Tu dis seulement réchauffer des plats tout prêts ? C'est mauvais pour ta santé de manger aussi mal, car généralement ce ne sont pas des plats très sains et ils n'apportent pas les éléments essentiels pour bien vivre. Surtout que, étant un sportif, tu devrais manger mieux. Mais bon, je dis ça, je dis rien. Disons que c'est une déformation professionnelle.

Bien sûr que j'ai des hobbies autres que la cuisine, je continue toujours le karaté, ensuite j'aime beaucoup lire au calme mais il est vrai que la majeure partie de mon temps tourne autour de la cuisine. Pour mon lycée, je préfère que ça reste secret, autant garder une part de mystère, hein?

Sinon, au sujet de mes lectures j'adore les romans de Poppy Z. Brite et de Stephen King. La musique pour moi, c'est le rock et enfin au sujet des films, j'adore les thrillers et les films d'horreur.

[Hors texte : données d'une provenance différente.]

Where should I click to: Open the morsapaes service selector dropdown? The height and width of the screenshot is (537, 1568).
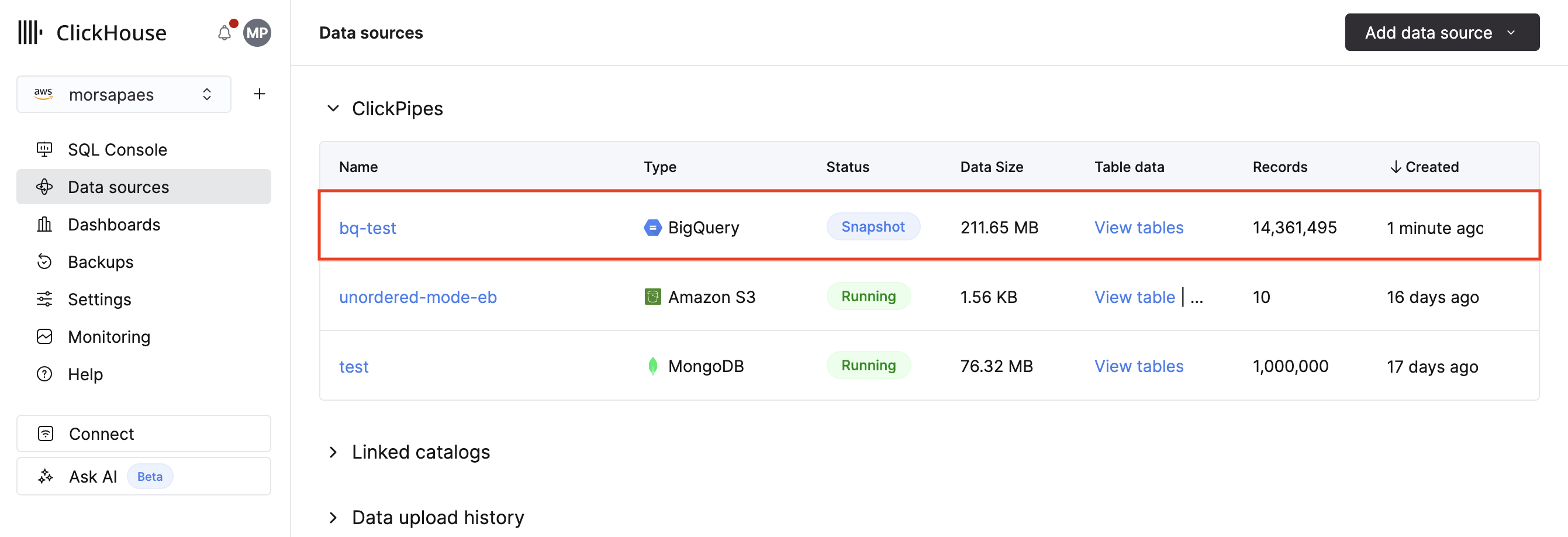(x=123, y=94)
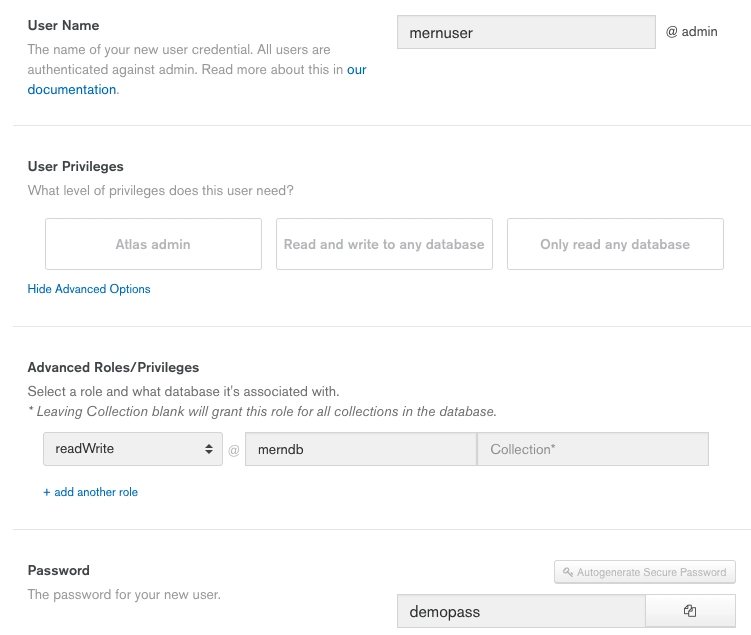Image resolution: width=751 pixels, height=635 pixels.
Task: Click the add another role link
Action: coord(91,492)
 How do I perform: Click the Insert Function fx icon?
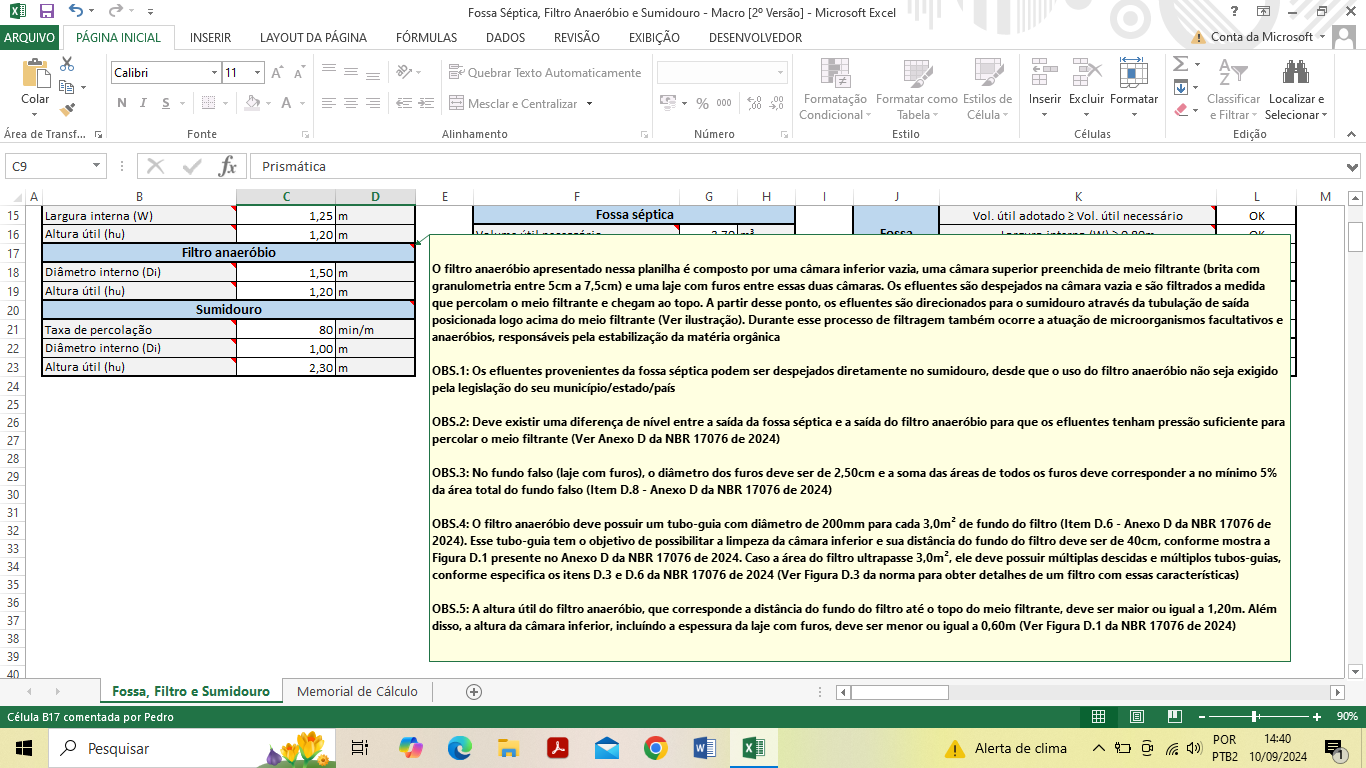pos(227,166)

Enfin, si je n'ai pas signé par mon nom de famille, c'est parce que celui que l'on m'a donné n'est pas le mien. Je veux dire que je ne considère pas mon nom comme tel. Mais ça c'est une histoire personnelle.

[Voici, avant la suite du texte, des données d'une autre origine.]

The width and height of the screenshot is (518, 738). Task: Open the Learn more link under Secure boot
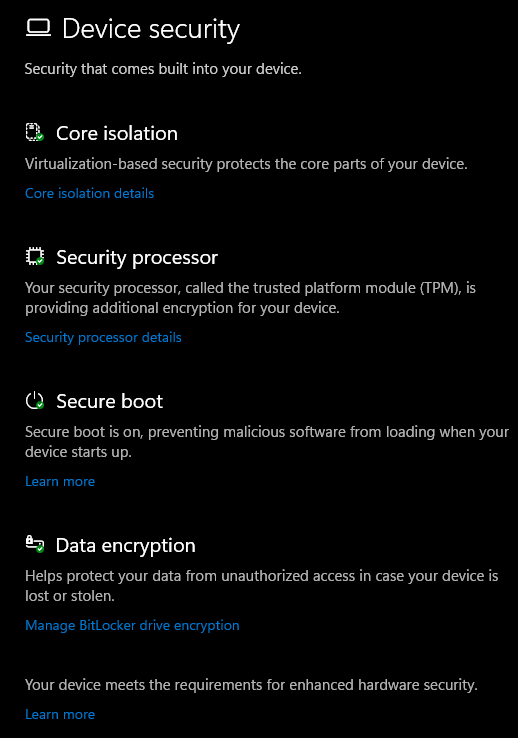(60, 481)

Allez, à mon tour de poser des questions : Quels sont tes goûts à toi ? Surtout culinaires, c'est ça qui m'intéresse le plus. Qu'est-ce qui t'intéresse dans les études scientifiques ? Je veux dire, les maths, ça n'a pas l'air franchement cool. Et puis ce doit être dur de combiner cours de S et sport à plein temps. As tu d'ailleurs le temps pour faire autre chose ? Je pense à sortir en ville ou en soirées, prendre le temps de s'amuser avec d'autres personnes. Au fait, tu dis que tu as continué le kendo à cause d'une promesse, pourquoi ? Tu voulais arrêter avant ?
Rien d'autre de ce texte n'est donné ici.